The Spring 2023 edition of the Undergraduate Journal of History is now available, and our team is thrilled to share it with readers. We take pride in offering a platform for undergraduate students to showcase their historical research and encourage open discussions, intellectual debates, and curiosity. Our gratitude goes to the six authors who contributed to this volume and to the faculty and graduate student peer reviewers who made it possible. This latest issue covers various periods and diverse topics to illuminate lesser-known stories and provide fresh historical perspectives. Our undergraduate editors extend a warm welcome to both new and returning readers.
We start this issue with Olivia Bauer’s article on Queen Elizabeth I and an examination of her diplomatic relationships with the leaders of the Sa’adian Sultanate of Morocco, the Ottoman Empire, and Safavid Persia, which allowed her to establish trading companies and expand Britain’s empire. While the history of English foreign policy towards the Islamic world has often been associated with exploitative enterprises and violent warfare, the author argues that Elizabeth I’s relationships with Muslim rulers were founded on diplomatic and peaceful means and explored the politics, gender, and religious factors that contributed to this diplomatic success.
Adrian Hammer’s article, “Manufacturing Murder,” provides a nuanced examination of the evolution of mass murder methods from 1933 to 1945, emphasizing the need for a deeper understanding of what happened, why it happened, and who it happened to, all to prevent such tragedies from occurring in the future. Hammer discussed the significance of memorializing the severity of such atrocity. “The linear teaching of the history of Nazi Germany and the Holocaust,” Hammer writes, “fails to fully capture the extent of the crimes committed and the deranged mindset of those responsible.”
Victoria Korotchenko’s essay explores the role of children during the French Revolution and how they actively participated in the events of the time, including joining mobs, petitioning legislators, and fighting in wars. Korotchenko writes that, while most scholarship focuses on the perspectives of grown men and women who participated in the French Revolution, “the sweeping changes, violence, and warfare impacted those who had no choice but to grow up during this tumultuous decade.” This essay highlights children’s curiosity and active nature during this unstable time.
Alyssa Medin’s article deciphering Sor Juana as a “proto-feminist figure” in history. Medin examines three questions related to Sor Juana Ines de la Cruz’s work: whether her work was published without her consent, was submissive or subversive, and if it can be considered “proto-feminist theology.” Medin categorizes Sor Juana’s contributions to theology into three areas: a promotion of intellectual pursuits for women theologians, an aesthetic theological claim, and a pneumatological argument for deepening personal relationships with God through the Spirit.

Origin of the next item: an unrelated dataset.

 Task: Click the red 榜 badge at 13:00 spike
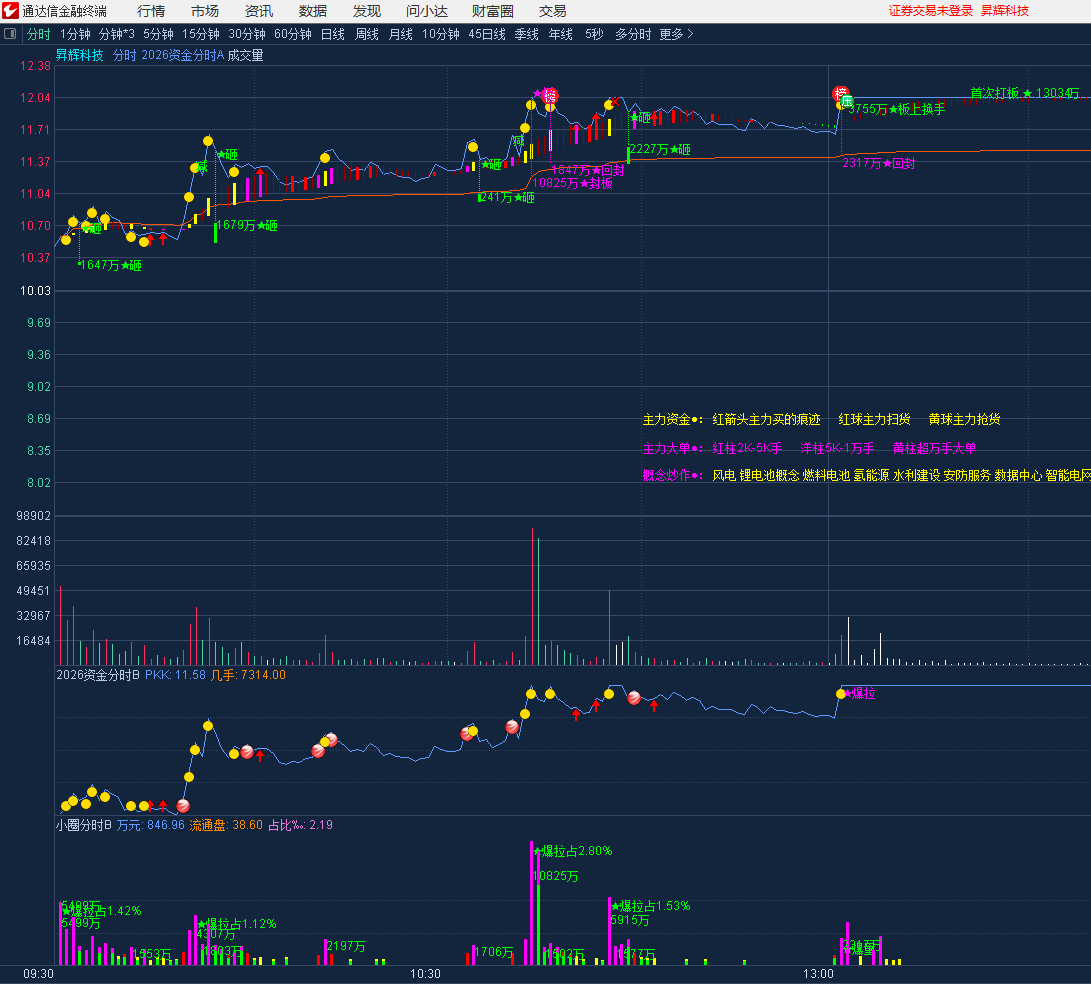tap(840, 93)
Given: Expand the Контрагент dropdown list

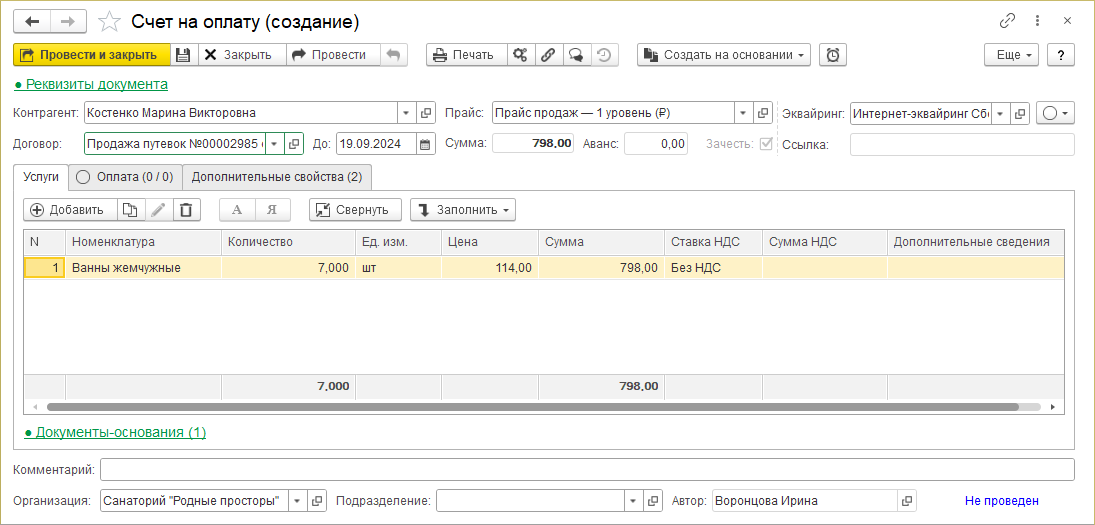Looking at the screenshot, I should [x=406, y=113].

O’Gorman’s work focuses on the Christian religion and military upheavals in late medieval Europe. He argues that losing Christian positions in the Middle East after the Fall of Acre in 1290 led military orders to reevaluate their identities. Many returned to their non-militaristic origins or expanded their crusading ideals into new regions. By comparing the founding stories and rules of military orders with their actions after 1290, O’Gorman demonstrated how the rules of military orders, including the Teutonic and Hospitaller Orders, also emphasized their hospital care in addition to their military actions.

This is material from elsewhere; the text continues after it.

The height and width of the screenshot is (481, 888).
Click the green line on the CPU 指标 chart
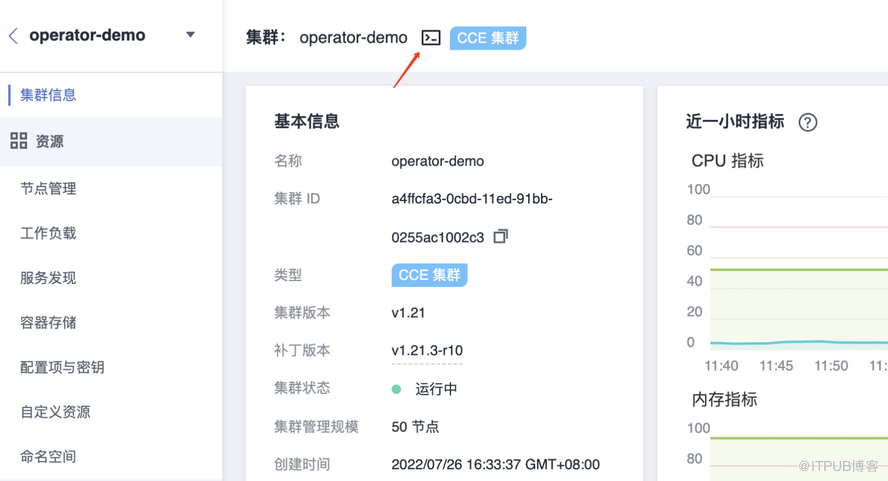[799, 270]
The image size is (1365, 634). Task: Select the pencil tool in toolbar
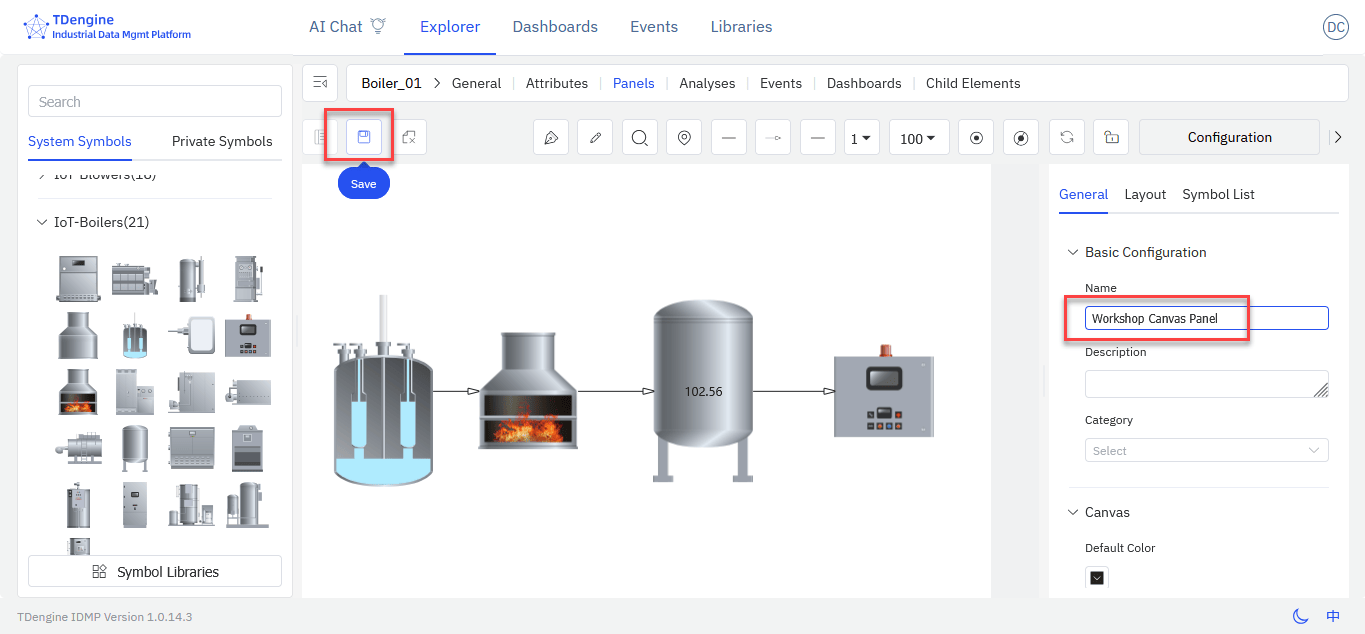(595, 138)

Susan Samardjian retrospects upon how the post-war Vietnamese regime under communism in 1975 faced setbacks that disrupted both the nation’s stability and that of neighboring countries concludes our issue. Samardjian argued these setbacks contributed to an already deteriorating economy and formed the communist leaders to reevaluate their attitude toward their neighbors. In response, the communist government implemented domestic and foreign policy reforms to encourage bilateral trade with the Association of Southeast Asian Nations (ASEAN) and eventually normalized relations with the US, which had imposed sanctions on Vietnam, leading to economic investment opportunities.